The mini-insurance bill is expected to be voted on in Parliament in the fall.

In order to harmonize what applies in KEAO with what applies AADEThere will also be a provision in the bill that would make the 12 fixed debt settlement payments become 24.

In addition, there will be uniform conditions for applying for a successive pension between EFKA and organizations outside it, such as TtE, EDOEAP, 4 compulsory occupational insurance funds and mutual funds.

In practice, it will be stipulated that in order to apply at the last institution, there must be 1000 seals, of which 500 for the last 2 years instead of 1500 and 600 respectively.

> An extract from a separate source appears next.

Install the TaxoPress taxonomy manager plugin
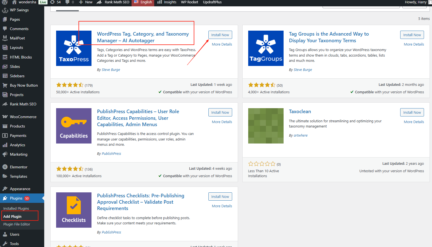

Also, according to with information from “K”the proposed measures include a positive intervention in the military and security forces insurance regime for a 5-year period of hostilities.

Providing respite for 150,000 insured persons

Postponement for more than 150,000 insured persons with debts to Insurance Debt Collection Center (KEAO) which have been created in recent years and mainly during the corona virus pandemic, it is assumed that the reserve, which will increase to 24 payments for the permanent repayment of debts, will give. In particular, according to experts, approximately 95,000 debtors, who, according to the KEAO data, were included in the 12th installment plan in the first quarter of 2022, will automatically fall into the 24th installment plan, as a result of which the amount of the monthly payment will be halved. Of course, there are still about 90,000 insured people who left the system in the first quarter of this year, and experts estimate that some of them, if premiums increase, will be able to join again. In any case, as today, the remaining “irregular” debtors can also join the permanent debt settlement.

The provision on the 10-year limitation period for debts, according to the Ministry of Labor, concerns debts of 250 million euros. These are debts for which measures were not taken in a timely manner to interrupt the limitation period, such as enforcement measures (auctions, etc.), both by EFCA and KEAO. Welfare experts note that the promoted intervention will pave the way to retirement for thousands of freelancers and self-employed people who, due to increasing debts to the EFKA, are unable to apply for a pension. With the statute of limitations for a significant part of the debts and as long as the remaining debt does not exceed 20,000 euros for professionals and 6,000 for farmers, the door to retirement will open.